* Your task
Retype every line of the records below exactly as it stands, leaving out the pictures.

Element lookup records
+--

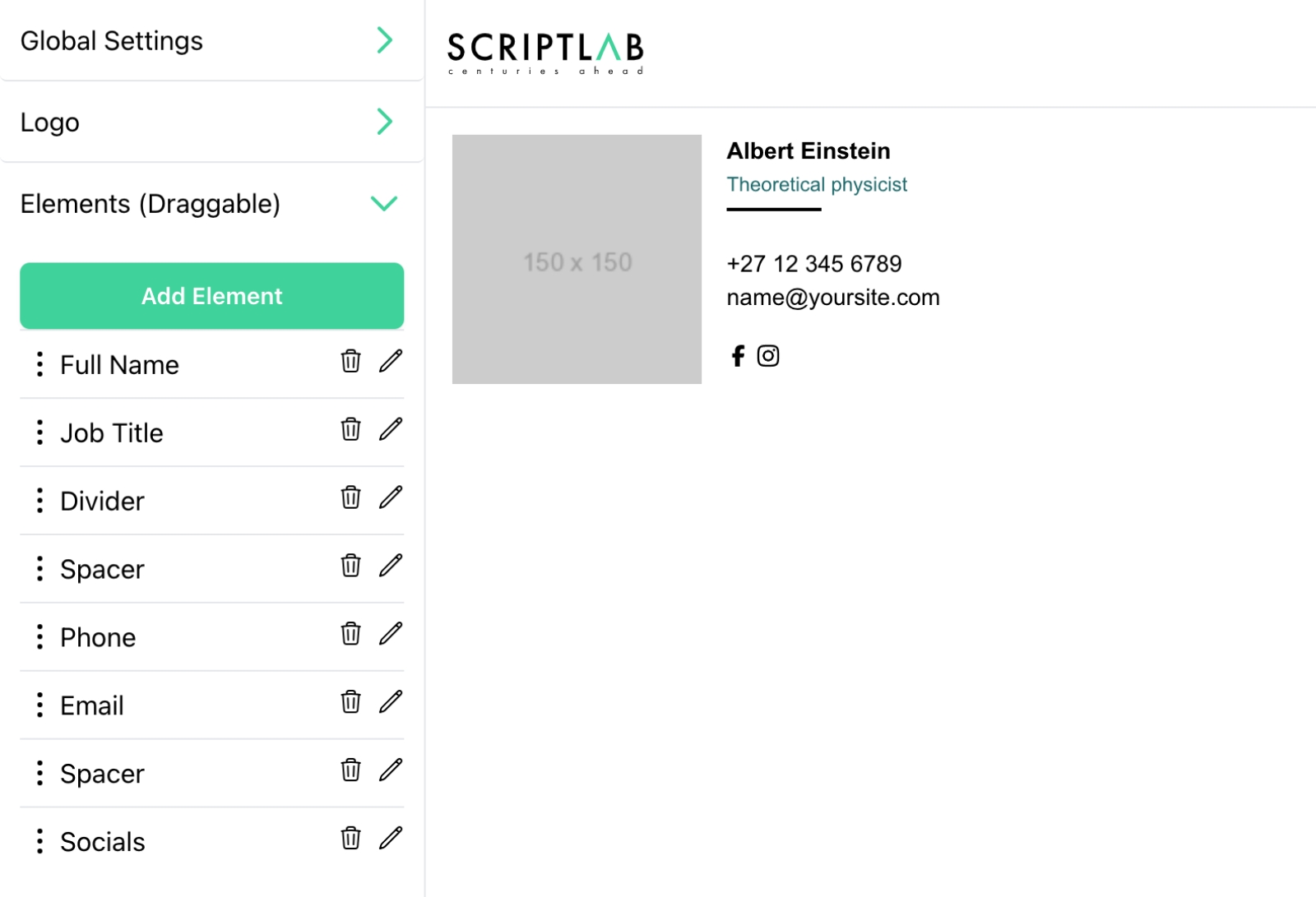
Task: Click the drag handle next to Spacer
Action: click(x=39, y=568)
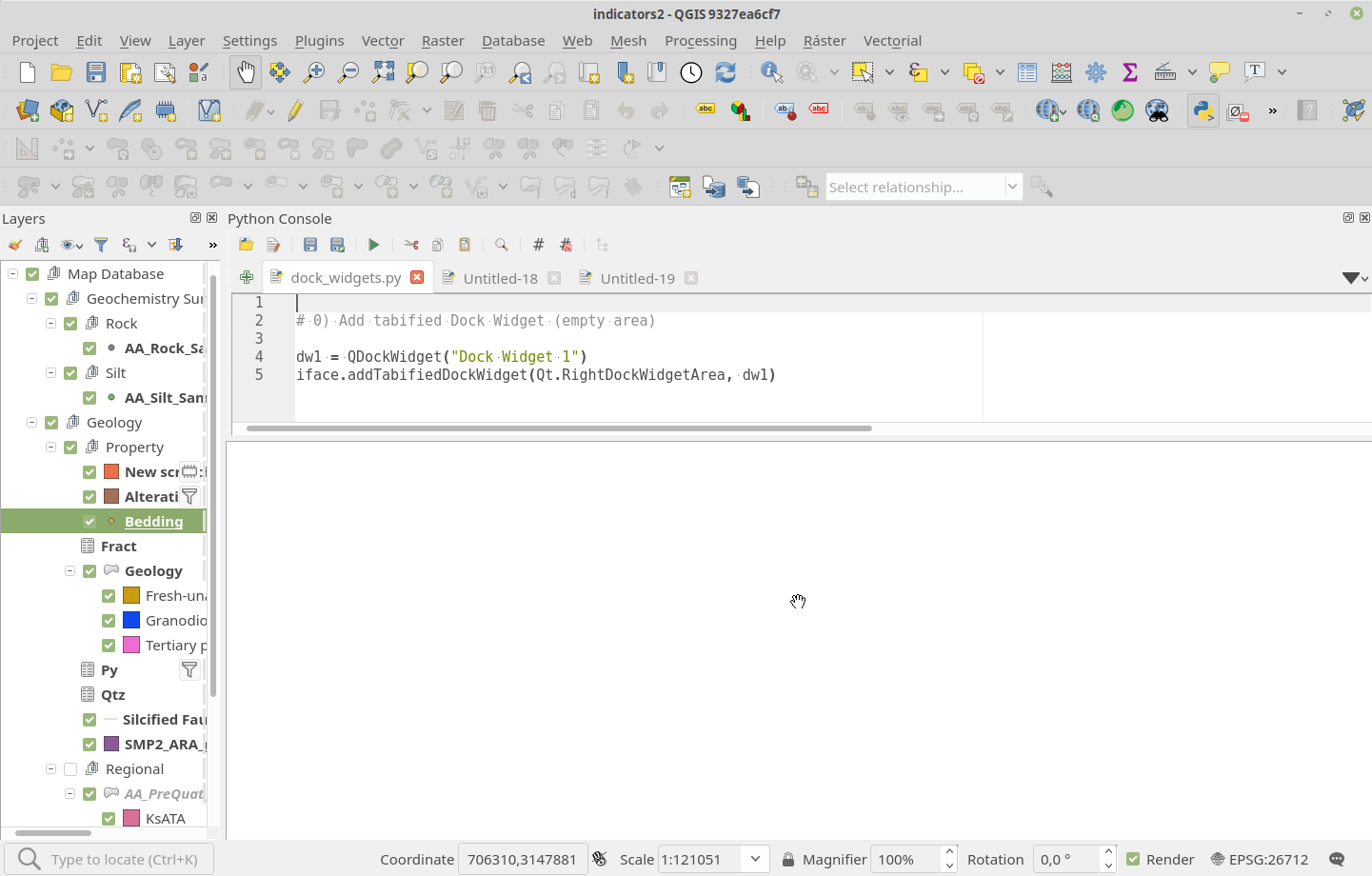Viewport: 1372px width, 876px height.
Task: Select the Fract layer
Action: pos(119,547)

+--

* Task output
Task: Click the drag handle next to Spacer
Action: click(x=39, y=568)
Viewport: 1372px width, 876px height.
Task: Select the Fract layer
Action: pos(119,547)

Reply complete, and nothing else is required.